Les forêts sont un capital majeur de notre pays. À la fois ressource énergétique et foyer d’une impressionnante biodiversité, lieu récréatif et protection contre des dangers naturels, les forêts doivent être gérées de manière durable. Comment investir ce capital afin d’en récolter au mieux les intérêts ? Cette question a été abordée lors d’un forum regroupant chercheurs et praticiens du domaine forestier qui s'est tenu à l’EPFL le 19 avril. Nous avons rencontré Rita Bütler, responsable de l’interface recherche – pratique de l’Institut fédéral de recherches sur la forêt, la neige, et le paysage WSL et Alexandre Buttler, directeur du Laboratoire des systèmes écologiques.
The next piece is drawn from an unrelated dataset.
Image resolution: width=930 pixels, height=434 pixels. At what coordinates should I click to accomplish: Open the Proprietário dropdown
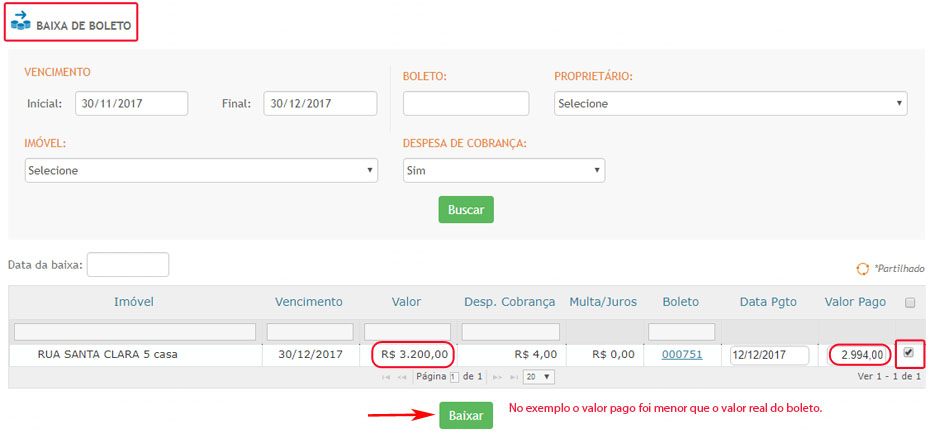click(x=730, y=103)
Le bois peut-il réellement être une ressource énergétique durable?
Rita Bütler (RB) : C'était précisément le thème de notre forum. En Suisse, la Stratégie énergétique 2050 prévoit de favoriser l’utilisation du bois pour l’énergie avec des objectifs clairs. Mais il faudra encore déterminer si le potentiel existant permettra d’atteindre cette cible, et à quel prix ?

Quelle est actuellement la politique suisse de gestion forestière ?
Alexandre Buttler (AB): Il y a un point qui est très fortement ancré dans la gestion forestière, c’est qu’il n’est pas question de toucher au capital. On récolte les intérêts de la forêt, c’est-à-dire la croissance – d’où le terme de durabilité.
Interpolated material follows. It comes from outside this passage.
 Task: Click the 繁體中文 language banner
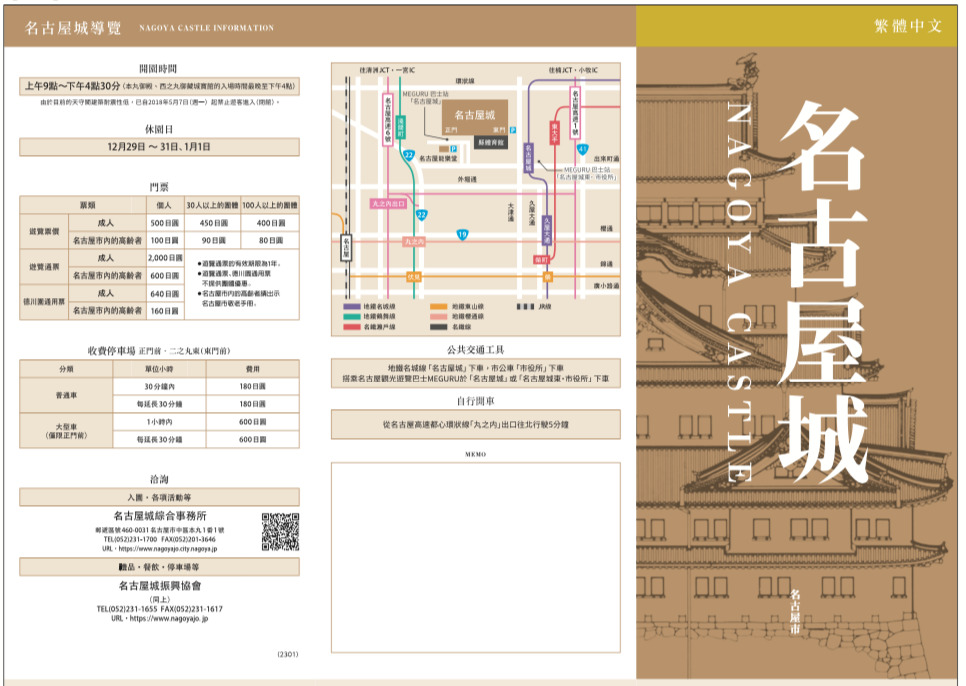click(x=908, y=26)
RB : On a différentes politiques croisées. Le Plan d’action bois, qui met en œuvre la politique de la Confédération liée aux ressources en bois, prévoit une augmentation de l’utilisation de cette ressource, afin de s’approcher du potentiel exploitable de manière durable. Depuis plusieurs décennies, on constate que le volume de la forêt s’accroît, on a donc de plus en plus de capital potentiellement à notre disposition. D’un autre côté, il y a aussi des politiques forestières qui visent à mieux protéger et préserver la biodiversité.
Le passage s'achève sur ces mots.